U.S. Boast of Gulf Unity on Iran Undercut by Qatari Officials
Trump administration officials pushing the United Nations Security Council to extend an arms embargo on Iran have repeatedly boasted of a rare show of unity among Gulf allies backing the effort.
But officials from Qatar have been sending signals that the emirate, a neighbor and trading partner of Iran, is less enthusiastic than other members of the Gulf Cooperation Council about the letter backing the U.S. stance.
It’s a sign of the tensions surrounding the U.S. resolution to maintain the arms embargo against Iran, which is facing a vote that’s underway Friday. With U.S. allies in Europe among those resisting the resolution, it may not even win the nine votes that would force China and Russia to exercise their threatened vetoes.
U.S. officials have seized on the letter claiming support for the U.S. position by all six states in the GCC. Although the letter was signed only by Nayef Al-Hajraf, secretary general of the council. A cover letter transmitting it to the Security Council’s president also was signed by Amierah Alhefeiti, the UAE’s charge d’affaires. By then, a person familiar with the Qatari stance said, it was viewed as too late to demand changes.
Two Gulf officials, speaking on condition of anonymity, said the letter didn’t fully reflect Qatar’s view.
The discord first surfaced when Al Jazeera cited Mutlaq bin Majid Al-Qahtani, a senior Qatari foreign affairs official, as saying that collective decisions by the GCC typically follow meetings of the organization’s foreign ministers and that unilateral sanctions don’t lead to positive results.
“The continuation of policies of obstinacy and denial only lead to instability,” Al Qahtani said in the interview. That has led to tensions with other members of the GCC who back U.S. efforts to counter Iran’s influence in the region.

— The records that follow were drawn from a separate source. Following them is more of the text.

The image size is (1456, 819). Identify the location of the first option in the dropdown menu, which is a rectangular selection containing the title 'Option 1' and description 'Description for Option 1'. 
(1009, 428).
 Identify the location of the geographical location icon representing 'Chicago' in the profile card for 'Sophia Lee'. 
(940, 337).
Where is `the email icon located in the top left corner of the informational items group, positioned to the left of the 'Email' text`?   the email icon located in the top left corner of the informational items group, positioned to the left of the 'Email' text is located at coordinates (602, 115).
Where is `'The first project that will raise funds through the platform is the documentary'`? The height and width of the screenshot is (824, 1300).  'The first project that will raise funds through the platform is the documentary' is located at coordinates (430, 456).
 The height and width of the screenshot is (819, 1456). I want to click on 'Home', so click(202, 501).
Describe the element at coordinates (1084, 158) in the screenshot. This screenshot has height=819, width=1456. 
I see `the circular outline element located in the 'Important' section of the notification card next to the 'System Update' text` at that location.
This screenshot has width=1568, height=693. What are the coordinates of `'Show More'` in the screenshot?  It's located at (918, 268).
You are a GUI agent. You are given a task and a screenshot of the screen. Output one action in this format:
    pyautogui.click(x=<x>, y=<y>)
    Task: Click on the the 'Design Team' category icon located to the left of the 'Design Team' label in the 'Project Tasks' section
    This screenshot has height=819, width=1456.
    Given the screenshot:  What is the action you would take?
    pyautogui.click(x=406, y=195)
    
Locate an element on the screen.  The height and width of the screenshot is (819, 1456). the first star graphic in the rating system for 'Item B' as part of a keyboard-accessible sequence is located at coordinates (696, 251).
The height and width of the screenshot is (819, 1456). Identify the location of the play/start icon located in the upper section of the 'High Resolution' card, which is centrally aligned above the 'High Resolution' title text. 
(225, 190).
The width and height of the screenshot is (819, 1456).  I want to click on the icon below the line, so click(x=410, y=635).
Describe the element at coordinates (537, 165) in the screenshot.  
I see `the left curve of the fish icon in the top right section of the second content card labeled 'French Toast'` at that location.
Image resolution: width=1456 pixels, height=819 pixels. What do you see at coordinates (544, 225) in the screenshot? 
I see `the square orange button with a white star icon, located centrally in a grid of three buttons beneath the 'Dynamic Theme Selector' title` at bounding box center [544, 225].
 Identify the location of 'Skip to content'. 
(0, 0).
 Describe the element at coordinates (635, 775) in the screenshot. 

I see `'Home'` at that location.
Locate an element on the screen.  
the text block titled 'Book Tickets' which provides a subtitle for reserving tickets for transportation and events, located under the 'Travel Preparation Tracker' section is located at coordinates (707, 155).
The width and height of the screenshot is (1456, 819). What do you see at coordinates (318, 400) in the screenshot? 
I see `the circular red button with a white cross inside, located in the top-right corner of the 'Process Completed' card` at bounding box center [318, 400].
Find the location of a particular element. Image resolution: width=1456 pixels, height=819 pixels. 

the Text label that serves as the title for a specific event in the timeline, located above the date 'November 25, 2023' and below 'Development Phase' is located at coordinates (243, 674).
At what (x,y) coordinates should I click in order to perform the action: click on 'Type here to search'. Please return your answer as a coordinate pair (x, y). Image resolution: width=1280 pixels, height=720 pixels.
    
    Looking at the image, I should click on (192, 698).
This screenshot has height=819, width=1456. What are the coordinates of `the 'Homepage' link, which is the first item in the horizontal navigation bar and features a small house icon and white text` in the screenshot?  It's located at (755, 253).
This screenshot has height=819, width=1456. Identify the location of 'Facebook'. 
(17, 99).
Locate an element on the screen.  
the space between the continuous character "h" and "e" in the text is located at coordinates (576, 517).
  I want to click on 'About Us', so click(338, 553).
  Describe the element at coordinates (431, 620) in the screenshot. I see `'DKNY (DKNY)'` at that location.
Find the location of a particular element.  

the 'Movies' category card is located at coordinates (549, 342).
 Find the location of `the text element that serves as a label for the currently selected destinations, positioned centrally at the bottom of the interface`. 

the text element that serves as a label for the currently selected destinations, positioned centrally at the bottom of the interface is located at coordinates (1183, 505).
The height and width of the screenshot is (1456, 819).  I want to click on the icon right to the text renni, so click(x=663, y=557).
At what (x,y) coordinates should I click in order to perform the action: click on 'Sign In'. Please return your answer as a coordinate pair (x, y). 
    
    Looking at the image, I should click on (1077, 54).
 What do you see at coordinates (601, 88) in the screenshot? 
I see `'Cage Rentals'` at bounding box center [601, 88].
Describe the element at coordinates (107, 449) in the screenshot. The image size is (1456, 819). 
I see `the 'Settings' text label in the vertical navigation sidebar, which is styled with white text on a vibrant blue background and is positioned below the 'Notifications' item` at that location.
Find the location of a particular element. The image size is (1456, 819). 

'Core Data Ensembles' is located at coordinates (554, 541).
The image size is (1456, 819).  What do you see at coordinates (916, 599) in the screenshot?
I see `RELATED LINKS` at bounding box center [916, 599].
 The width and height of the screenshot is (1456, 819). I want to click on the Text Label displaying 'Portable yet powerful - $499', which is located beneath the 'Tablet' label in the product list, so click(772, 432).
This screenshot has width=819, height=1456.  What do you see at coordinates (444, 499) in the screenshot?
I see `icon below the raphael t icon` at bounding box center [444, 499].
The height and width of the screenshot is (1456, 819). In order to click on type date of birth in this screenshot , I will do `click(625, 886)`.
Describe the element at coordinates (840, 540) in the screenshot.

Asked whether Qatar was on board with the gulf alliance’s endorsement of the U.S. position, Brian Hook, the U.S. envoy for Iran, told reporters Thursday that “they have formally approved this letter, and that was the product of a lot of discussions.”
Sanctions Threat
The U.S. is facing criticism in the Security Council for its effort to extend the ban on arms dealings that’s due to expire in October. That’s partly because of the Trump administration’s threats that if the ban is allowed to lapse it will move to “snap back” international sanctions on Iran that were eased as part of the multinational nuclear deal that Trump quit in 2018.
Citing the “increasingly tense” discussions on Iran at the UN, Russian President Vladimir Putin is proposing an online conference of leaders from the five permanent members of the Security Council with Germany and Iran to discuss the future of the stalled 2015 pact on Iran’s nuclear program, according to a statement Friday on a Kremlin website.
The tiff over the Gulf council’s letter comes as the geopolitical map of the Mideast may be undergoing significant change. President Donald Trump announced Thursday that Israel and the United Arab Emirates, a member of the Gulf council, have reached an agreement to work toward fully normalized relations.
The letter from the Gulf Cooperation Council was a surprise because a number of Mideast nations led by Saudi Arabia have broken off relations with Qatar, accusing it of supporting terrorism.
“This rift has entered its fourth year,” Hook said. “This is the only significant statement the GCC has issued since the rift started, and I think it’s important for people to recognize the significance of this statement.”